Family helps preserve memories of Vermontville vet-- A story you won't want to miss...

November 11, 2011; Written by Kathleen Lavey and Published by The Lansing State Journal  

Tyrus Stine had just started 10th grade in September 1943 at Mecosta High School when he got a piece of news that would change his life.

 A family friend came to school to tell him his brother, Daniel, had been killed in Sicily while fighting in World War II. 

 Tyrus was a farm kid who already knew how to use a gun. In his mind, there was only one possible response: 

 "I dropped everything and went to Big Rapids to the military recruiting station," he said. 

 Stine joined the U.S. Marine Corps, beginning a three-year odyssey that would take him to California, Hawaii, Japan and other Pacific islands. 

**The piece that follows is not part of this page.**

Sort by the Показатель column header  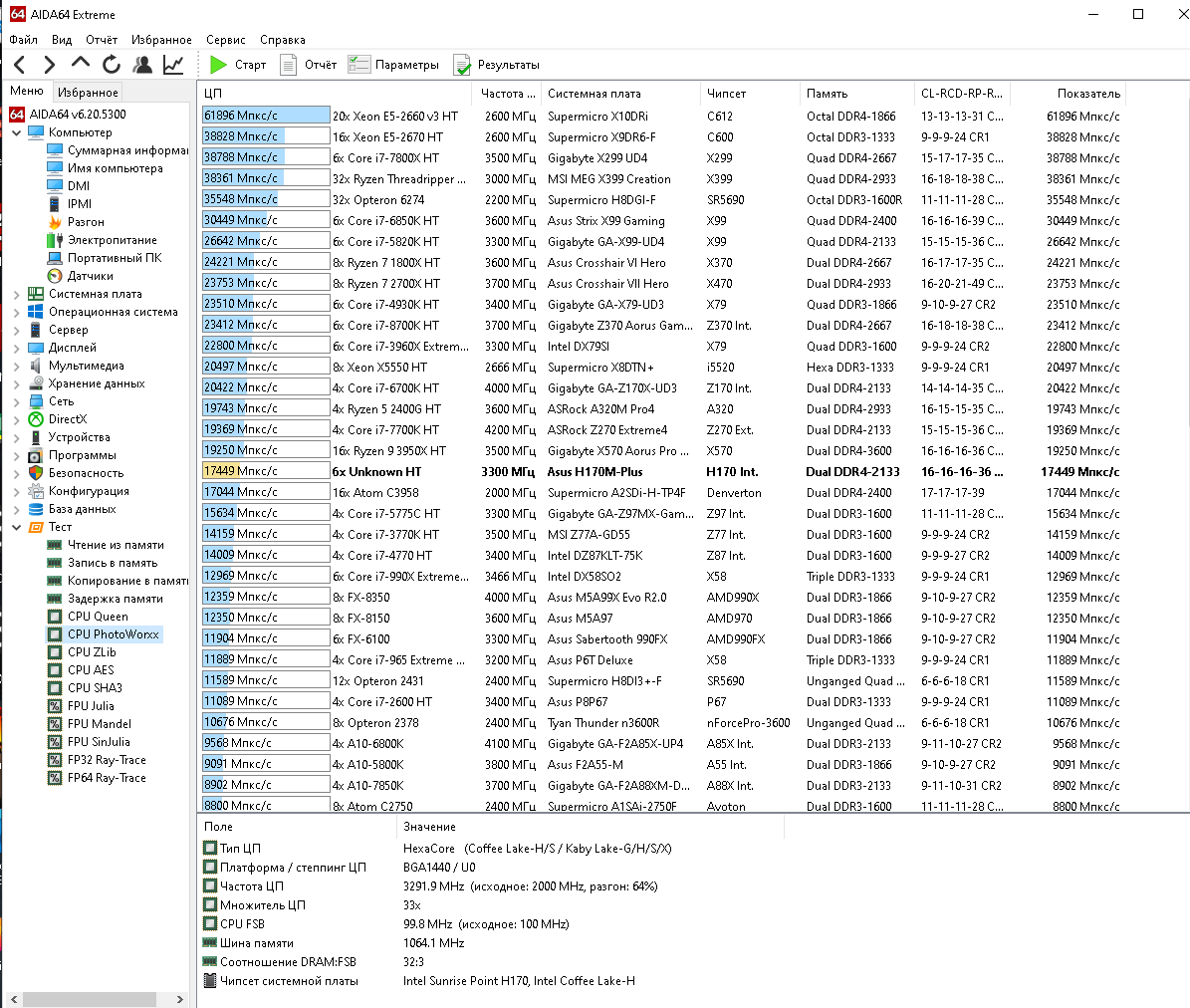[1087, 94]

Stine would train as a paratrooper, learn to use a machine gun and come ashore with the third wave of troops to invade the Japanese stronghold on the island of Iwo Jima.

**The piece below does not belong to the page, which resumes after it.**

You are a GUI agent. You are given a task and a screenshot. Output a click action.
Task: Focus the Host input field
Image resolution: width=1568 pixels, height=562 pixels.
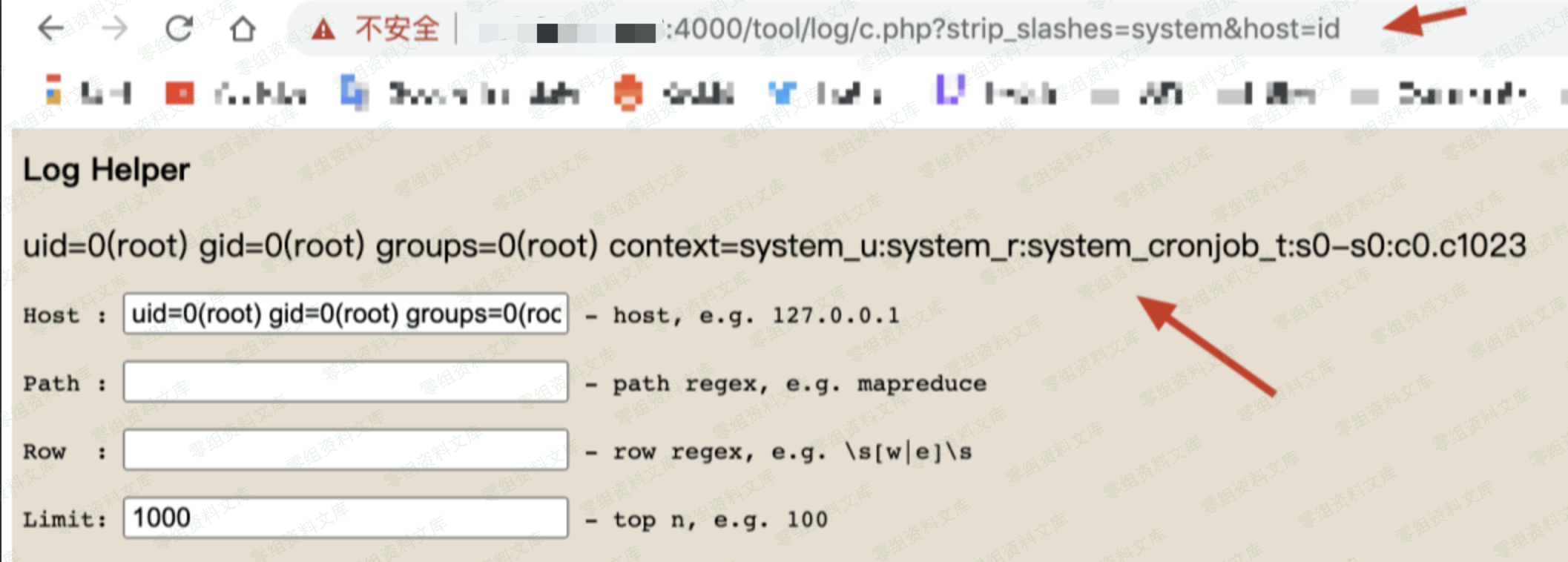pos(346,314)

He still finds it tough to talk about that bloody, monthlong siege that killed 228 of the 240 men in his unit.

Stine listened to one soldier call for his mother as he lay dying.

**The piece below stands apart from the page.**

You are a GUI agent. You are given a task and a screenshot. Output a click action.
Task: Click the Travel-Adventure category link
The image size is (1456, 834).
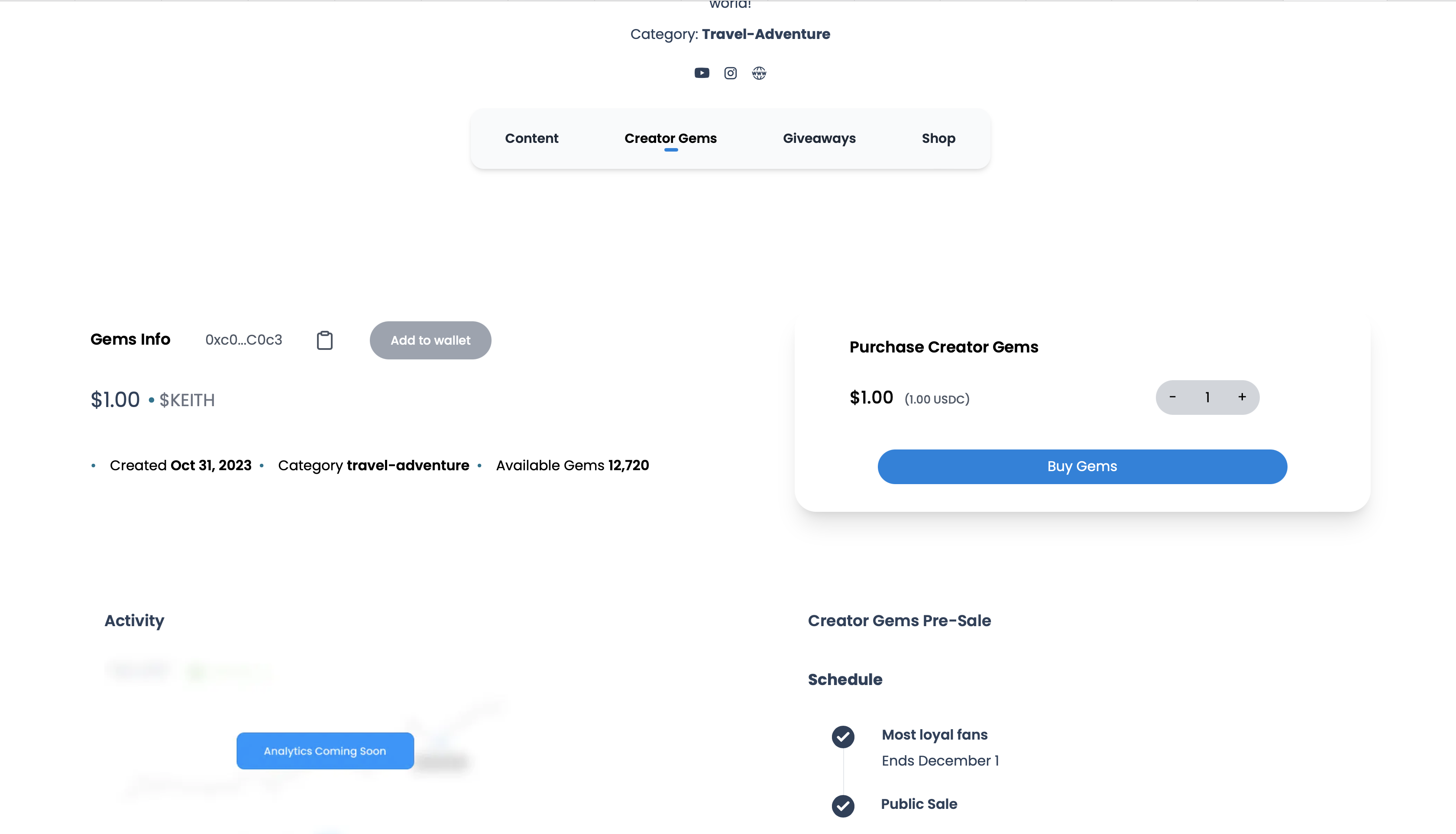tap(766, 34)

Winced as a solider carrying a flamethrower was shot, igniting the fuel pack on his back.

Volunteered for a dangerous trek to get more ammunition.

"There are so many things that happen out there. You can't tell it all," said Stine, 86, a retired General Motors Co. worker who lives on a Vermontville-area farm with his wife, Laurene.

But his family, which includes four children and numerous grandchildren and great-grandchildren, knows his story is unique and important.

Telling the story

They've helped him work on preserving as many of his memories as possible, to give that long-ago war captured mostly in black-and-white photos a living name and face.

Stine's son, Wayne, and daughter-in-law, Pam, recruited her uncle, Arlen Bates, a former Marine himself, to conduct a 90-minute interview recorded on DVD. Bates and his wife also created a photo album and history of Stine's involvement in the war.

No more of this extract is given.